Below is a list of symptoms
many people with Porphyria experience. Just because you check off one or two items does not mean you have Porphyria. If you
check off many, then you should consult your doctor. Simple tests are available to help determine your Porphyria status. For
many, Porphyria remains latent all their life. For some, it becomes acute or even chronic. Of course if you check many of
these items, we suggest you order the book and read! Takes notes of all your concerns and make an appointment with your family
doctor. He/she may not be familiar with Porphyria. But they can refer you to a doctor IN YOUR AREA where you can RECEIVE help.
But if any medical crisis arises, get immediate medical attention. Porphyria is not curable, but certain lifestyle changes
and a change in diet and possible medications can make you much more productive and comfortable. Use this checklist Porphyria
Symptom Checklist for your own use. It is by no means conclusive, just a starting point. I certainly hope you do not have
Porphyria, but if you do, I hope I can help you.
PORPHYRIA PAIN SCALE
Levels of Pain
0 Pain Free
1 Very minor annoyance - occasional
minor twinges. No medication needed.
2 Minor Annoyance - occasional strong twinges.
No medication needed.
3 Annoying enough to be distracting.
Mild painkillers take
care of it. (Aspirin, Ibuprofen.)
4 Can be ignored if you are really involved in your work, but still distracting. Mild painkillers remove
pain for 3-4 hours.
5 Can't be ignored for more than 30 minutes.

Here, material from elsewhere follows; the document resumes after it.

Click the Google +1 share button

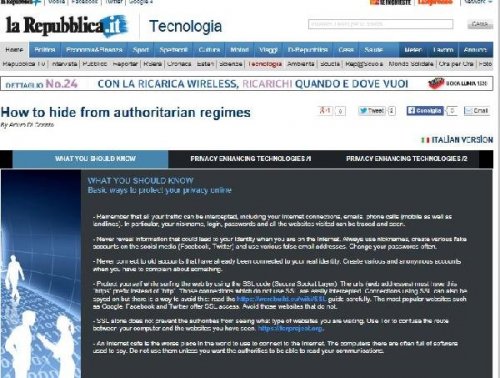[325, 111]
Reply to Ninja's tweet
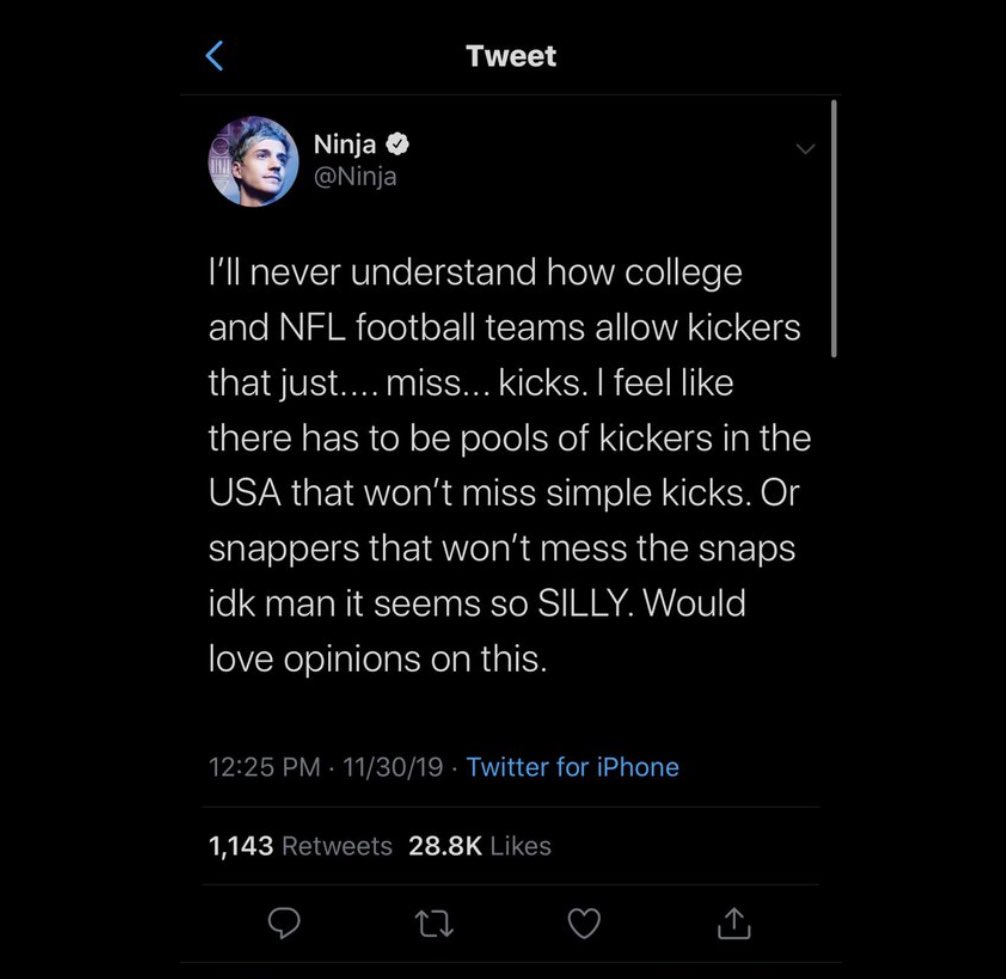 pyautogui.click(x=285, y=924)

Mild painkillers ameliorate
pain for 3-4 hours.
6 Can't be ignored for any length of time, You can still go to work and participate in social activities.
Stronger painkillers
(Codeine, narcotics) reduce pain for 3-4 hours.
7 Makes it difficult to concentrate. Interferes with sleep You can still function with effort. Stronger painkillers are only partially
effective.
8 Physical activity severely limited. You can read and converse with effort. Nausea
and dizziness set in as factors of pain.
9 Unable to speak. Crying
out or moaning uncontrollably - near delirium.
10 Pain makes you pass out. Unconscious.